Re: Ceph RBD/FS top

Gregory Farnum <gfarnum@xxxxxxxxxx> · Fri, 12 Apr 2019 14:14:06 -0700



On Fri, Apr 12, 2019 at 4:33 AM Jason Dillaman <jdillama@xxxxxxxxxx> wrote:
>
> (dropped ceph-fs since I just got a "needs approval" bounce from it last time)
>
> On Fri, Apr 12, 2019 at 4:27 AM Venky Shankar <vshankar@xxxxxxxxxx> wrote:
> >
> > On Thu, Apr 11, 2019 at 6:58 PM Jason Dillaman <jdillama@xxxxxxxxxx> wrote:
> > >
> > > (CCing ceph-devel since I think it's odd to segregate topics to an
> > > unlisted mailing list)
> > >
> > > On Thu, Apr 11, 2019 at 9:12 AM Venky Shankar <vshankar@xxxxxxxxxx> wrote:
> > > >
> > > > Hey Jason,
> > > >
> > > > We are working towards bringing in `top` like functionality to CephFS
> > > > for displaying various client (and MDS) metrics. Since RBD has
> > > > something similar in the form of `perf image io*` via rbd cli, we
> > > > would like to understand some finer details regarding its
> > > > implementation and detail how CephFS is going forward for `fs top`
> > > > functionality.
> > > >
> > > > IIUC, the `rbd_support` manager module requests object perf counters
> > > > from the OSD, thereby extracting image names from the returned list of
> > >
> > > Technically it extracts the image ids since that's the only thing
> > > encoded in the object name.
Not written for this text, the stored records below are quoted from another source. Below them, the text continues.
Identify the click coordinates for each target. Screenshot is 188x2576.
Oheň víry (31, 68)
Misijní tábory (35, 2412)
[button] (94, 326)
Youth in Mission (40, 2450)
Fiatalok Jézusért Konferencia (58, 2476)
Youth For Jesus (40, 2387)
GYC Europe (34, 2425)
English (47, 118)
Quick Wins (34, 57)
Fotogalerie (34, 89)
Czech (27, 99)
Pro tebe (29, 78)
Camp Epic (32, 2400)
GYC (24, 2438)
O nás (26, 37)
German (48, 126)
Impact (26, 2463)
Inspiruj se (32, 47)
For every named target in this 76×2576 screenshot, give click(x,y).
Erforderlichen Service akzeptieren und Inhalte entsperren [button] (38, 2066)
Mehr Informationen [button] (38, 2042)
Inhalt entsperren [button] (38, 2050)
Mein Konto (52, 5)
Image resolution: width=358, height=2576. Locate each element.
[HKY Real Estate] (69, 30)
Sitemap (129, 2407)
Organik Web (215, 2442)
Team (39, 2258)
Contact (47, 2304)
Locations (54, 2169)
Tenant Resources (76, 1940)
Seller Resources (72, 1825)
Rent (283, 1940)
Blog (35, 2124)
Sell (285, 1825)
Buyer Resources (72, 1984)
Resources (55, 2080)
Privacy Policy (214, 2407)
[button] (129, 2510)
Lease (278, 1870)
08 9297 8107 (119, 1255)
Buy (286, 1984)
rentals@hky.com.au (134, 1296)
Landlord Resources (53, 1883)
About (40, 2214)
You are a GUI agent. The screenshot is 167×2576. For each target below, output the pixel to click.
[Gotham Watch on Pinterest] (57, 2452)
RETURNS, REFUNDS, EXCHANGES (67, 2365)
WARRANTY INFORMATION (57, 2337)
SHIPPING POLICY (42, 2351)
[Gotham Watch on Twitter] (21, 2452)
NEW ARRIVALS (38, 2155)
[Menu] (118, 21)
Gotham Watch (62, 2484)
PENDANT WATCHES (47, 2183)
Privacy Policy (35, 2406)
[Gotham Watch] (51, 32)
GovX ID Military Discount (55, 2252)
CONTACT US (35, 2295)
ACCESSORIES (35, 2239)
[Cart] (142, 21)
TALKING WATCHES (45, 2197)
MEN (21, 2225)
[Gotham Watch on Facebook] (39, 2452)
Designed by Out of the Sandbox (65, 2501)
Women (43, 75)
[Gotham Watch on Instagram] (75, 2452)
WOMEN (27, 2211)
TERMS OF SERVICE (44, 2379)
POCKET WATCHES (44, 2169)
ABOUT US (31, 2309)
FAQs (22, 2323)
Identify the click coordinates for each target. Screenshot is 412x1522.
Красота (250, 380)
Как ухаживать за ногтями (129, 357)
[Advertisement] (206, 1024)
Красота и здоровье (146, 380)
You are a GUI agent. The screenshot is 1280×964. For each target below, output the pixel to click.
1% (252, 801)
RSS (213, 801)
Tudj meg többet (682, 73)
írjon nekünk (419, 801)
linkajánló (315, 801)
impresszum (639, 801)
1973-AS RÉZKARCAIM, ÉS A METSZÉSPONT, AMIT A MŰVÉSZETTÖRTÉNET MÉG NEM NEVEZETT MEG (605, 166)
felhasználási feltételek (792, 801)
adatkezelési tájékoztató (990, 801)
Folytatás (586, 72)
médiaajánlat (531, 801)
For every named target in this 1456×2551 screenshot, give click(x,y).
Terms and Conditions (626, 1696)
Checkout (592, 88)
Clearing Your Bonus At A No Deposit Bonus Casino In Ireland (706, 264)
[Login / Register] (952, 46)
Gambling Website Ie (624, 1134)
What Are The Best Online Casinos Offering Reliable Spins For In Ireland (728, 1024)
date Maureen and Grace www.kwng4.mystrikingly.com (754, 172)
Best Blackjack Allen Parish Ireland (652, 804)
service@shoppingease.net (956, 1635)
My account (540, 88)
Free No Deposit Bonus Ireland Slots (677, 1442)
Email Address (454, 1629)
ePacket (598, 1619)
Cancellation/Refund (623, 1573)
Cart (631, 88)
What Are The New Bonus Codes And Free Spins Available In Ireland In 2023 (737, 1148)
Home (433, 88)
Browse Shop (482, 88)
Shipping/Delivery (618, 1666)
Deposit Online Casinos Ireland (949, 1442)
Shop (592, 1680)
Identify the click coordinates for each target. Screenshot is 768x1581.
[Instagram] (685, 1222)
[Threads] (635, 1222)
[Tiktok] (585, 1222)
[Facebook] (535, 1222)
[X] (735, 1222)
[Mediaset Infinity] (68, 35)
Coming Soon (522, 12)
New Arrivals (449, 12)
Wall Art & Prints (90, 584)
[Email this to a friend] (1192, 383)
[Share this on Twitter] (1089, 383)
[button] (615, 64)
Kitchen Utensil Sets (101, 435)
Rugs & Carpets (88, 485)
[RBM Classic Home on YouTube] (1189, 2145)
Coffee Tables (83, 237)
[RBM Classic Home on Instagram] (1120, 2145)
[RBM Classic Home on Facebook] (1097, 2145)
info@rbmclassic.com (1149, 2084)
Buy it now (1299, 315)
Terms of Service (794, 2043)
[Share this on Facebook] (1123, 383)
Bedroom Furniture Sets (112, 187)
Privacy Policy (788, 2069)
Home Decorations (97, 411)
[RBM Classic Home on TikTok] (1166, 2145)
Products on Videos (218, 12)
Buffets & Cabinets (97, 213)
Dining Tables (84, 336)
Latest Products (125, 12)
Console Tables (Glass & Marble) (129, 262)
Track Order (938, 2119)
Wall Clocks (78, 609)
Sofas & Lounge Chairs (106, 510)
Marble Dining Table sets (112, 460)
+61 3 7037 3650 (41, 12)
The "rbd_support" manager module will
> > > lazily translate the image ids back to a real image name as needed.
> > >
> > > > hot objects. I'm guessing it's done this way since there is no RBD
> > > > related active daemon to forward metrics data to the manager? OTOH,
> > >
> > > It's because we are tracking client IO and we don't have a daemon in
> > > the data path -- the OSDs are the only daemon in the IO path for RBD.
> >
> > ACK.
> >
> > >
> > > `rbd-mirror` does make use of
> > > > `MgrClient::service_daemon_update_status()` to forward mirror daemon
> > > > status, which seems to be ok for anything that's not too bulky.
> > >
> > > It's storing metrics that only it knows about. The good parallel
> > > analogy would be for the MDS to export metrics for things that only it
> > > would know about (e.g. the number of clients or caps, metadata
> > > read/write rates). The "rbd-mirror" daemon stores JSON-encoded
> > > metadata via the "service_daemon_update_status" API, but it also
> > > passes PerfCounter metrics automatically to the MGR (see the usage of
> > > the "rbd_mirror_perf_stats_prio" config option).
> > >
> > > > For forwarding CephFS related metrics to Ceph Manager, sticking in
> > > > blobs of metrics data in daemon status doesn't look clean (although it
> > > > might work). Therefore, for CephFS, `MMgrReport` message type is
> > > > expanded to include metrics data as part of its report update process,
> > > > as per:
> > > >
> > > >         https://github.com/ceph/ceph/pull/26004/commits/a75570c0e73ef67bbca8f73a9742e10bb9deb505#diff-b7b92973d97c21398c2be357f6a38b3e
> > >
> > > Just my 2 cents, but I think it's awkward to put an MDS-unique data
> > > structure in a generic message.I would think most (if not all) of
> >
> > Agreed, that's a bit awkward -- but MMgrReport already has OSD
> > specific data in there.
>
> Figured that the OSDs represent the vast majority of daemons in a Ceph
> cluster, so they are probably first-tier citizens. We wouldn't want to
> go down a road with MDS+RGW+NFS ganasha+iSCSI tcmu-runner+RBD
> mirror+... one-offs.

There's already a "service" concept and we have a ServiceMap in the
manager, right? I'm not sure in what ways that is extensible, but I
believe it was built to satisfy RGW and Ganesha's needs and should
handle the iSCSI daemons etc.
That said, the MDS is definitely in a different category. Unlike those
others, it has its own monitor-based maps and clusters within the Ceph
ecosystem, is a sink for *Ceph client* IOs as well as a source of them
to the OSDs, and is generally a first-tier daemon. If its needs don't
fit within the generic service framework it's perfectly reasonable to
give the MDS its own data structures for reporting.
-Greg